Servicers also felt there was an advantage to leaving properties in as-is condition, believing that the properties would move more quickly to sale and, therefore, would be able to recover the losses solely through briefer sale cycles. But that was a different time and a different market. With foreclosure activity still high, the industry is faced with anticipating future volumes. Servicers must now have a strategy in place to ensure the efficient disposition of their active REO portfolio.

Also, up-front costs continue to deter servicers from taking a rehab approach to their REO marketing and disposition strategies. There is an obvious concern that investment of time and various resources will not result in a positive return on investment. However, with larger volumes of properties competing for buyers' attention, rehab investments are a proven method of increasing value and sale price.

Servicers' hesitation remains on whether repairs, upgrades and other improvements can be completed timely enough to ensure that the property's time on the market is kept to a minimum. Properties that have not received rehabilitation work can incur considerably longer times on the market. While these properties are being marketed, servicers are responsible for not only maintaining their appeal, but also doing so in a manner that complies with local code. When added up over extended amounts of time, costs for biweekly landscaping services, pool services and ongoing maintenance can become substantial.

The sense-able approach

Servicers will be moving in the right direction if they just work toward appealing to the senses when it comes to REO marketing and disposition.
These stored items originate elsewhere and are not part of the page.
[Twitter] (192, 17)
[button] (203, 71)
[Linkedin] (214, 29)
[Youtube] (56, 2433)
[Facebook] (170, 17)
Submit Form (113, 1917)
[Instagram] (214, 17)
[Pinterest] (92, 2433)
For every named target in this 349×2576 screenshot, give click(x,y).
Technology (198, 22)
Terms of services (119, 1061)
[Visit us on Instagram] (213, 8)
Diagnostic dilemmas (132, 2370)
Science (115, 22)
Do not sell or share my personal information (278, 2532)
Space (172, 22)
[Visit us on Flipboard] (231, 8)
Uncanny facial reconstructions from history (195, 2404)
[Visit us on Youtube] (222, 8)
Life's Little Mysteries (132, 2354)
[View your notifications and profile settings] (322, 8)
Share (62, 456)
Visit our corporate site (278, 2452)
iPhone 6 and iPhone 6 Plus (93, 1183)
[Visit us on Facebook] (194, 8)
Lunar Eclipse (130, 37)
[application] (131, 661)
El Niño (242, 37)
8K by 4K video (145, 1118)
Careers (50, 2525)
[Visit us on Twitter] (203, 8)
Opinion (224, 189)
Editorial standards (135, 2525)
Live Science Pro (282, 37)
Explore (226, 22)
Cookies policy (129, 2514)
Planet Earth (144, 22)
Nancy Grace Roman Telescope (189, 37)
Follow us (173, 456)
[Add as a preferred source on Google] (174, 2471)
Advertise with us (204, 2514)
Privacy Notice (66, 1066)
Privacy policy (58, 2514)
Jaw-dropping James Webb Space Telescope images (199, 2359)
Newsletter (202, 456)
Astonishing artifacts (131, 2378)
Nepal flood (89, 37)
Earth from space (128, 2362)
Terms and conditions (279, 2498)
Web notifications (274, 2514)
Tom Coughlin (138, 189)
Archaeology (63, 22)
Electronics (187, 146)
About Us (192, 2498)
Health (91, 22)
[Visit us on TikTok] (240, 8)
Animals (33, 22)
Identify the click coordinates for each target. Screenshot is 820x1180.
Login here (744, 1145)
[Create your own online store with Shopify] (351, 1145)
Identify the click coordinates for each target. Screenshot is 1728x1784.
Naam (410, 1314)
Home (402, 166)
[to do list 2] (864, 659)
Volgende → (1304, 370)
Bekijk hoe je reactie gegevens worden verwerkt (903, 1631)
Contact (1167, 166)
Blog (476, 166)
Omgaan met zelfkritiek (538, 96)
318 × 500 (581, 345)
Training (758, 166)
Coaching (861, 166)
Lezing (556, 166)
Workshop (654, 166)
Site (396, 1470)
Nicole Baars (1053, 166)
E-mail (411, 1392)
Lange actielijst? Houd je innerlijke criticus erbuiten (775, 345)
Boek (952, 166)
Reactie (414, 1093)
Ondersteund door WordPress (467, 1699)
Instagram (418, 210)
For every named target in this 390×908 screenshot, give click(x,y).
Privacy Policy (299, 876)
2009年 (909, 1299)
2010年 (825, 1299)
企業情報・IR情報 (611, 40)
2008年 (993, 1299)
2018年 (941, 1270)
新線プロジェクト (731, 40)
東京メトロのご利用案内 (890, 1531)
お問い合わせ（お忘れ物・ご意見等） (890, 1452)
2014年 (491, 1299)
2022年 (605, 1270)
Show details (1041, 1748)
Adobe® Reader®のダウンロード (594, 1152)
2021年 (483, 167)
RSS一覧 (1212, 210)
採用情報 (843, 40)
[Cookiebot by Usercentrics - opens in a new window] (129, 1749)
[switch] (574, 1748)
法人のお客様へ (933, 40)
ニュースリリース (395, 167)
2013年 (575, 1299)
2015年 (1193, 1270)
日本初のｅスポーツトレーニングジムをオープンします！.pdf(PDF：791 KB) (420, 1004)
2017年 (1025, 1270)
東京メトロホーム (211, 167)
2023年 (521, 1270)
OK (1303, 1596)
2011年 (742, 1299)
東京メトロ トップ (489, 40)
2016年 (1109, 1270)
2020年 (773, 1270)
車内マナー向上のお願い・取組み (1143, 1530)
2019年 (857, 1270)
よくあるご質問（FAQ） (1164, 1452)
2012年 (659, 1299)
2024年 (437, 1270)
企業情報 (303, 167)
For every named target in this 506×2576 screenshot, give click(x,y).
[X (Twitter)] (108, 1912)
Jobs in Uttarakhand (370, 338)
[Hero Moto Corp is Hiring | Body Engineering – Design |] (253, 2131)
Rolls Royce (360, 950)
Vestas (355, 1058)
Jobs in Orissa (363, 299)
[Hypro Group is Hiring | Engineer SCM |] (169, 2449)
Creating a refined interior and exterior aesthetically gives a property its character. Although staging is great for defining interior spaces, it can be supplemented with cleaned or new carpeting and flooring. Not only are highly visible tactics – such as the appeal of ongoing yard maintenance, new landscaping and updated appliances-appealing, but so too are many intangible elements like the smell – or even sounds – of a home. Take, for instance, the aroma of a fresh coat of paint or the elimination of an old droning appliance.

REO is a viable source of homeownership for many individuals in the market today, and taking the proper steps to preserve those assets is a smart business decision for any company.